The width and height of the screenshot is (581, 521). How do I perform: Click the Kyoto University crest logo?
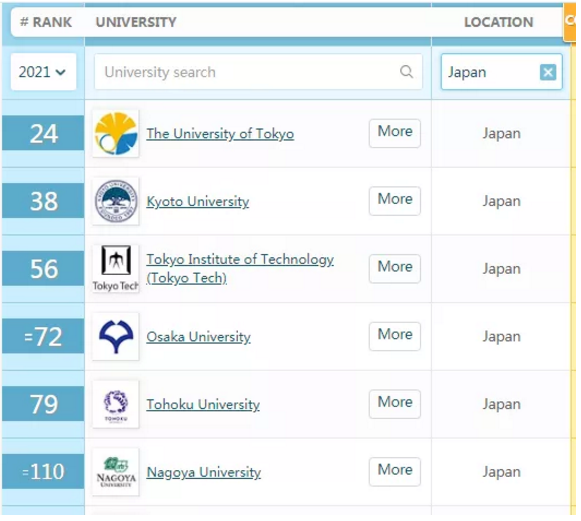pos(116,202)
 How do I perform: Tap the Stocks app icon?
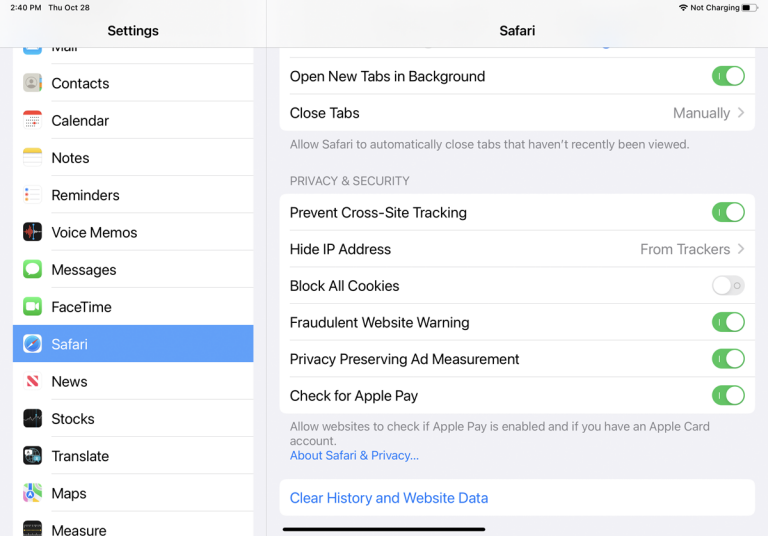coord(33,419)
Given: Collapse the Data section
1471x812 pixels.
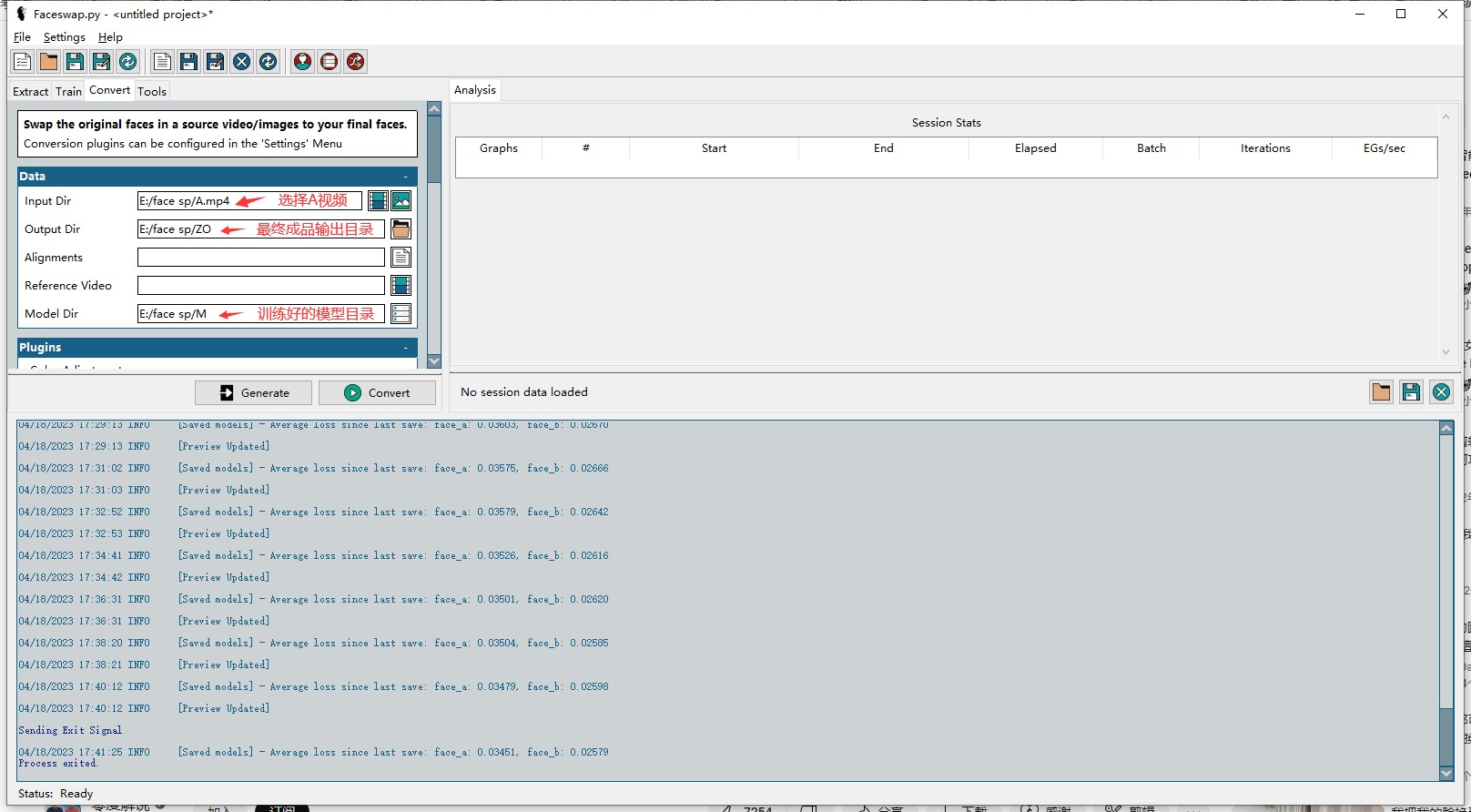Looking at the screenshot, I should [406, 177].
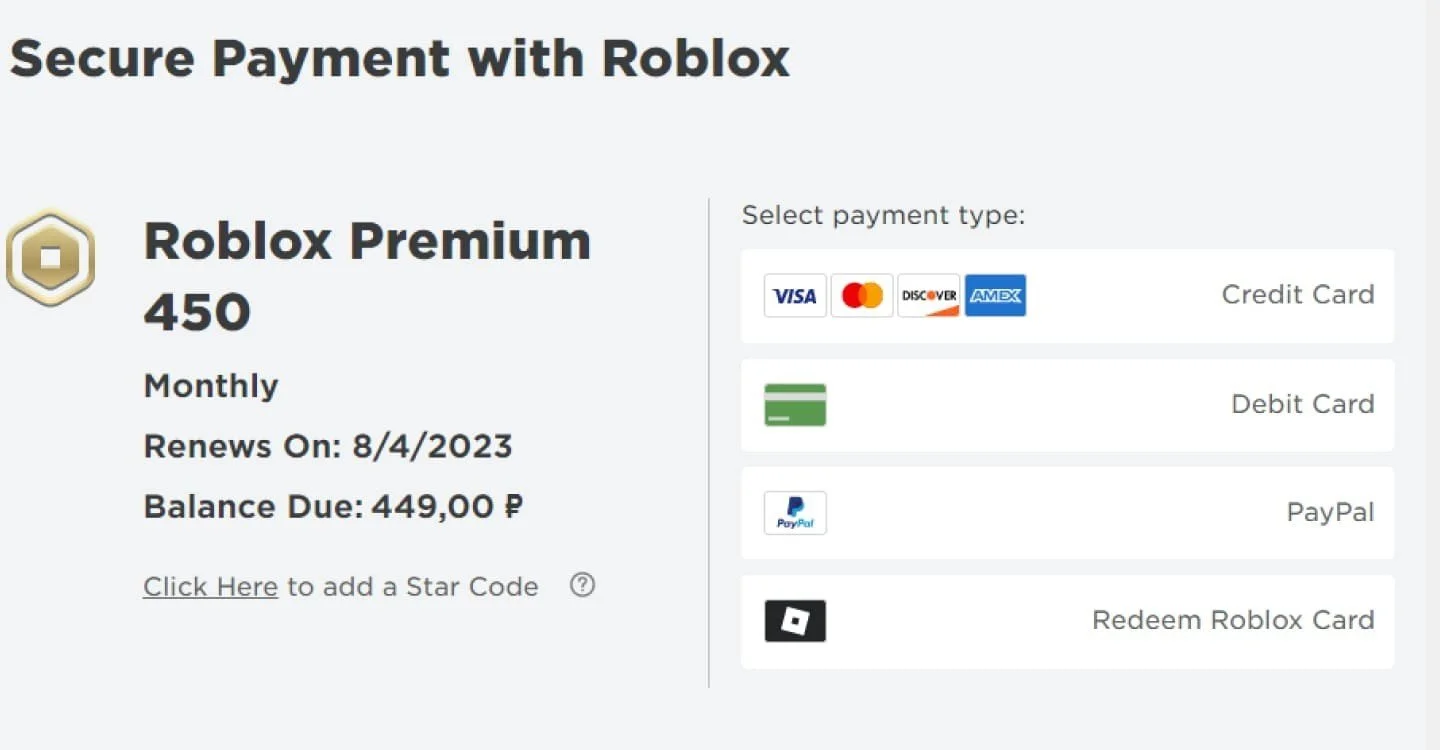
Task: Click the Secure Payment with Roblox heading
Action: click(400, 58)
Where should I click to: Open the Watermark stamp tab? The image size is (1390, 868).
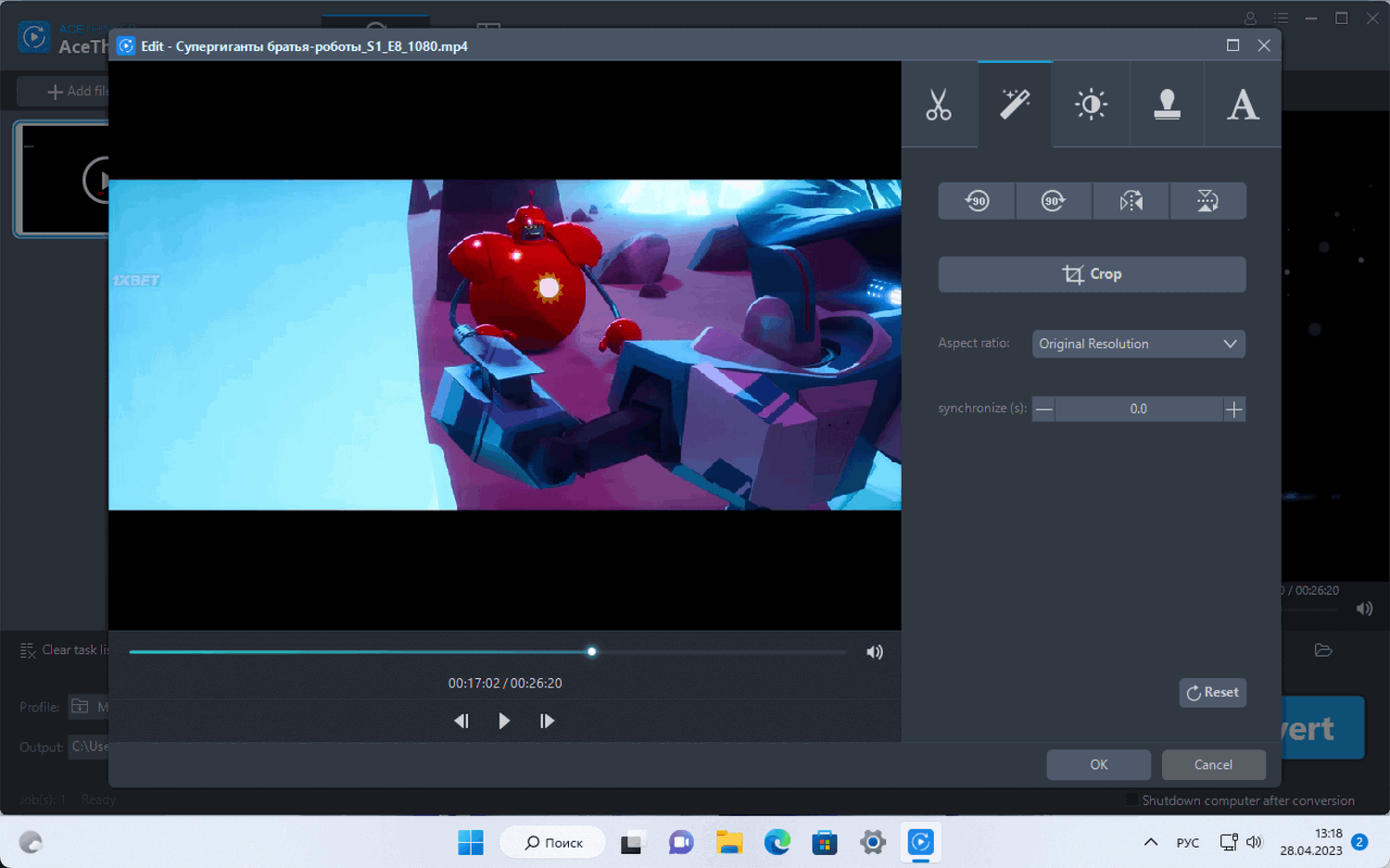1167,105
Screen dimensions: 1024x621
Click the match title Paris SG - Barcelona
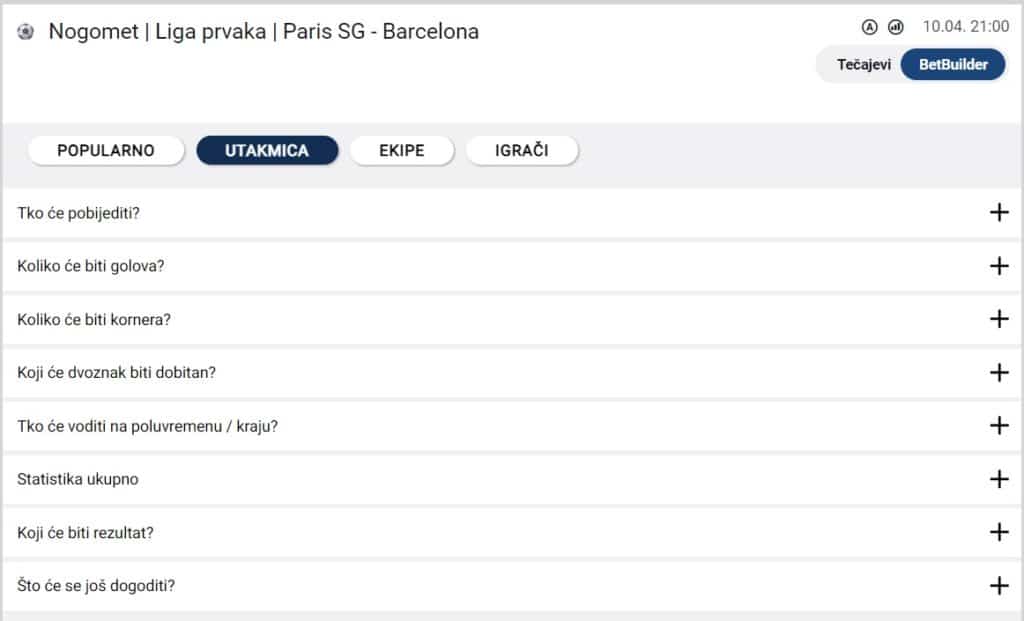tap(380, 32)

══════════════════════════════

**Your objective**
Reproduce word for word the lines from the line holding "1471x812 pixels." through the last line of the material above, inclusive, and keep pictures out of it.

**Written answer**
1471x812 pixels.
Looking at the screenshot, I should [406, 177].
Task: Click the Secure Payment with Roblox heading
Action: click(400, 58)
Where should I click to: Open the Watermark stamp tab? The image size is (1390, 868).
1167,105
Screen dimensions: 1024x621
Click the match title Paris SG - Barcelona
tap(380, 32)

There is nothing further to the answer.